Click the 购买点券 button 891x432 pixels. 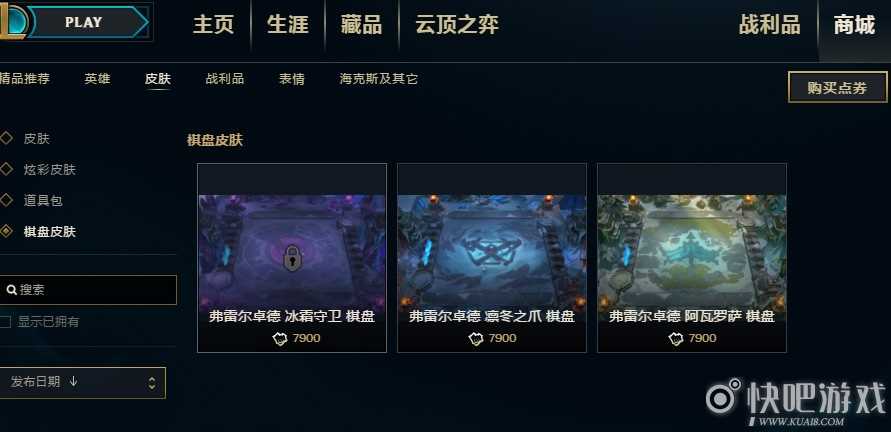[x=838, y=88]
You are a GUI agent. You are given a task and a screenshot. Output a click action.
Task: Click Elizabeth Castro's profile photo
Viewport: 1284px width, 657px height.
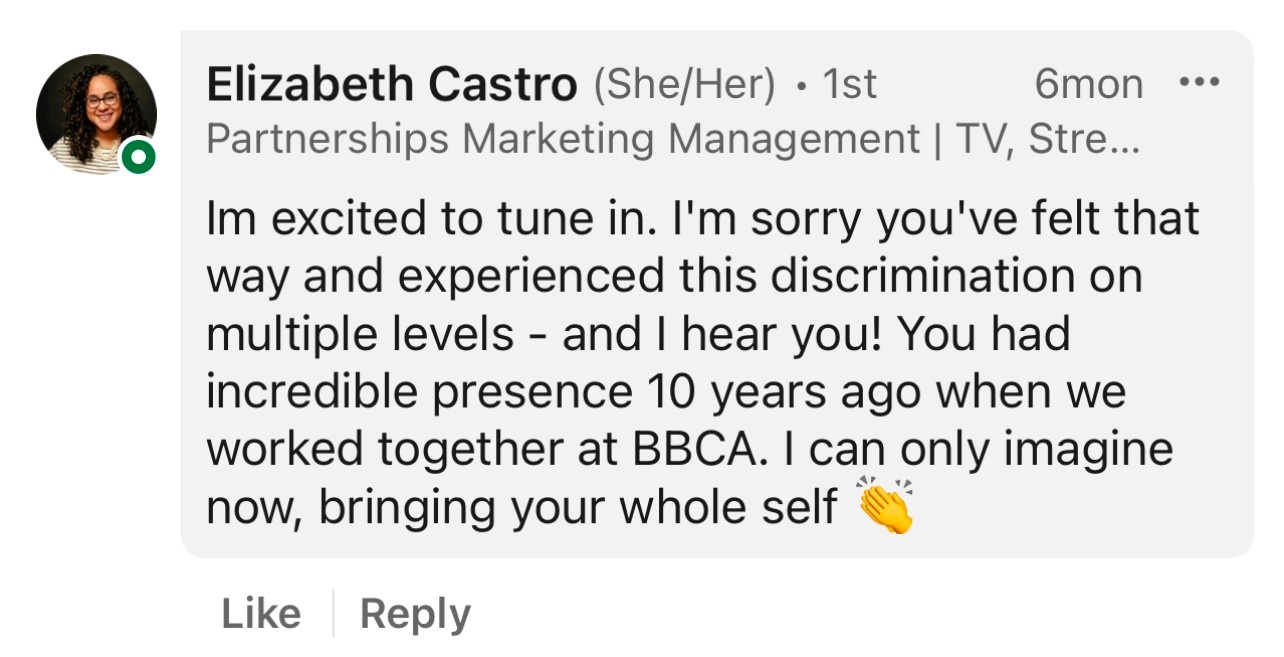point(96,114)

--

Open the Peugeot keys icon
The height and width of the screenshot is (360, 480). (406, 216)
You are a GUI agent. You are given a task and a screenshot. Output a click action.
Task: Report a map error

◆ **ACTIVITY**: Retype exactly, and only, the lines above from the one where "Open the Peugeot keys icon" occurs up to and including the one where "Task: Report a map error" occurs.

◆ **WRITTEN REPLY**:
Open the Peugeot keys icon
The height and width of the screenshot is (360, 480). (406, 216)
You are a GUI agent. You are given a task and a screenshot. Output a click action.
Task: Report a map error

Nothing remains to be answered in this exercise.